Paley points out that this objection would not in fact serve in the instance of infering design from observation of the irreducible, specified complexity of a watch. If such a 'designer of the gaps' objection were really so strong as its proponents seem to think, then no inference to design on the basis of empirical evidence would be sound. But we know that some such inferences are sound. Therefore the designer of the gaps objection must not be so strong. But why?

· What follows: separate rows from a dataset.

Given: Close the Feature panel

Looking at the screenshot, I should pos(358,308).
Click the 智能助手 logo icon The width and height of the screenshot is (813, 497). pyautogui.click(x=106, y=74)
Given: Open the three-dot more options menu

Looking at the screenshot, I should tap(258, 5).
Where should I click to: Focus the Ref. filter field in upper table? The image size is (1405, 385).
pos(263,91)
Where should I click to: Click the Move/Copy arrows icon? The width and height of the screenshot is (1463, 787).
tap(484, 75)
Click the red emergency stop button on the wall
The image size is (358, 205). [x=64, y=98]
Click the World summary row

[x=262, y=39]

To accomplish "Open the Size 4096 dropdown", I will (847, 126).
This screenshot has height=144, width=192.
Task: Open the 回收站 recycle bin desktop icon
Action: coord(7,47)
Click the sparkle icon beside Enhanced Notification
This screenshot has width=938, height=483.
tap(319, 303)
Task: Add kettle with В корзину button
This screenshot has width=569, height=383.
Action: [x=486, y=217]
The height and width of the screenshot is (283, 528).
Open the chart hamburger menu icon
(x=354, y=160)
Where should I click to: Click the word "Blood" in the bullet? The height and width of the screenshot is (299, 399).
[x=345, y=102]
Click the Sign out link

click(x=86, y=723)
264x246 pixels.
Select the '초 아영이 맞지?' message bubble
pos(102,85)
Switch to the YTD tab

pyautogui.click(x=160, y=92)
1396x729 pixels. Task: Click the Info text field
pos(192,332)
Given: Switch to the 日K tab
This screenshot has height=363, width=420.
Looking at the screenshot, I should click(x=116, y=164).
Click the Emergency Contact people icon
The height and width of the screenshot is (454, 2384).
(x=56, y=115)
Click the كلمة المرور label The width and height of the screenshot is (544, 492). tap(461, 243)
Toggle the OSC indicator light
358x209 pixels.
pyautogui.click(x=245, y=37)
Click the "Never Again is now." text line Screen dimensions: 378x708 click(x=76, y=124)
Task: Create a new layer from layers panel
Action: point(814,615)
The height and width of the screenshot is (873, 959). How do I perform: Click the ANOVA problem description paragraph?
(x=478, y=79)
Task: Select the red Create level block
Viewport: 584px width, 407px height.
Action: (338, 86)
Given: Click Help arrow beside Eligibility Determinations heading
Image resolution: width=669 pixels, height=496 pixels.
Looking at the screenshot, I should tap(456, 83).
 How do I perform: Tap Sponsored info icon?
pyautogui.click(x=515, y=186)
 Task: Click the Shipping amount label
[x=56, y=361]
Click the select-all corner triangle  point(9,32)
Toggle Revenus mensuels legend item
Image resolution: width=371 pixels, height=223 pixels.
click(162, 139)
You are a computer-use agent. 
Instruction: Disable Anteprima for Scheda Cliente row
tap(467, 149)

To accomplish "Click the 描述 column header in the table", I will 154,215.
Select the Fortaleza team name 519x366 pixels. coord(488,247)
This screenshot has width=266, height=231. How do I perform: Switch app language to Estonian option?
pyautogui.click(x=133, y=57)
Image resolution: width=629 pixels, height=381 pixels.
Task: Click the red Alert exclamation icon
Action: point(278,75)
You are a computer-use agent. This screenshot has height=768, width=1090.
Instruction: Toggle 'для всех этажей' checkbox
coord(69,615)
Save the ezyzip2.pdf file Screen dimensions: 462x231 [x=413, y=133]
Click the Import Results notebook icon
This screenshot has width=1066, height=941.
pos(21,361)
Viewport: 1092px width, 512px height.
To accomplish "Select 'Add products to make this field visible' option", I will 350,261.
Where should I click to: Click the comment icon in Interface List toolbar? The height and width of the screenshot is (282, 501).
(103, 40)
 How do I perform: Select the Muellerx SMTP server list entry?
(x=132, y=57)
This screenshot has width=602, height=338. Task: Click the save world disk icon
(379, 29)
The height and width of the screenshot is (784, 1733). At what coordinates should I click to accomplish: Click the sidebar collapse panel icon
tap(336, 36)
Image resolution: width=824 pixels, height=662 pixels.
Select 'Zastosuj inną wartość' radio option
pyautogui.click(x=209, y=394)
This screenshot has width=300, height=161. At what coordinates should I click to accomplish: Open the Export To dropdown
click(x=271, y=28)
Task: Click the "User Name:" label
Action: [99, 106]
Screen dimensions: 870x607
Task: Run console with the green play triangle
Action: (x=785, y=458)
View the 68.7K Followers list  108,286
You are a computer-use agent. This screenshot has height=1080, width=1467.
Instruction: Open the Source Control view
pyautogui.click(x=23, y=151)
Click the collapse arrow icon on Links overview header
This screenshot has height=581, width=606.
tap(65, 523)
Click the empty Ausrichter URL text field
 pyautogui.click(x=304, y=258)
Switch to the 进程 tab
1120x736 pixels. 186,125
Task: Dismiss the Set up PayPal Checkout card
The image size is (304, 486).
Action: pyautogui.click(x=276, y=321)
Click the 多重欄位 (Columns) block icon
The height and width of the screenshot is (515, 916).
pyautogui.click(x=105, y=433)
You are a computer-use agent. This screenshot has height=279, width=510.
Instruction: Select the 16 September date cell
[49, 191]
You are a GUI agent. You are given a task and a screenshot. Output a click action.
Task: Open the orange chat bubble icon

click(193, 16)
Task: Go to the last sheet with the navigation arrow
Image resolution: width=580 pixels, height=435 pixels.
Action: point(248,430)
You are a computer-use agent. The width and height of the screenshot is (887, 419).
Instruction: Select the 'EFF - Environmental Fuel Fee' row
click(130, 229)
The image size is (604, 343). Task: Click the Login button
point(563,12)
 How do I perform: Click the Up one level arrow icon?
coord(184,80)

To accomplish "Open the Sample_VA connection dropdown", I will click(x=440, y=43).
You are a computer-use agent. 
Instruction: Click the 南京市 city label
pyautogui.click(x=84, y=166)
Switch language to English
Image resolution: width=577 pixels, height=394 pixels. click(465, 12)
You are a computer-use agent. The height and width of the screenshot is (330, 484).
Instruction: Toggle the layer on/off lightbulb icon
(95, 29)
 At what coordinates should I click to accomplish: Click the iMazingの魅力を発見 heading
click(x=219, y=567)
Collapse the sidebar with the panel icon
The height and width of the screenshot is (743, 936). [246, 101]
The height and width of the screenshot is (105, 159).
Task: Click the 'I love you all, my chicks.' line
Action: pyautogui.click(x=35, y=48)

Well, that is a seperate question; one that might be answered by pointing out that there is a strong, sound argument for design from observing that the watch fits a certain design detection criterion which is well supported by uniform experience: Things that exhibit irreducible and/or specified complexity are, in our experience, the product of intelligent design whenever their causes are known; here is something [a watch] that exhibits such complexity, therefore, even absent our knowledge of the origin of watches, th ebest explanation of the watch is design. Now, no argument can stand against a sound argument unless it be a sound inductive argument of lesser strength. The design argument is a sound inductive argument. Therefore no argument can stand against it unless it be a sound inductive argument of greater strength or a deductive argument. What sort of argument is the 'god of the gaps argument'? Since it does not carry the day in every instance (e.g. the instance of the watch to designer argument) it cannot be a sound deductive argument, so it must be an indictive argument if it is a sound argument at all. It is at the very least questionable whether it is a stronger sound inductive argument against design than the design argument is a sound inductive argument for design...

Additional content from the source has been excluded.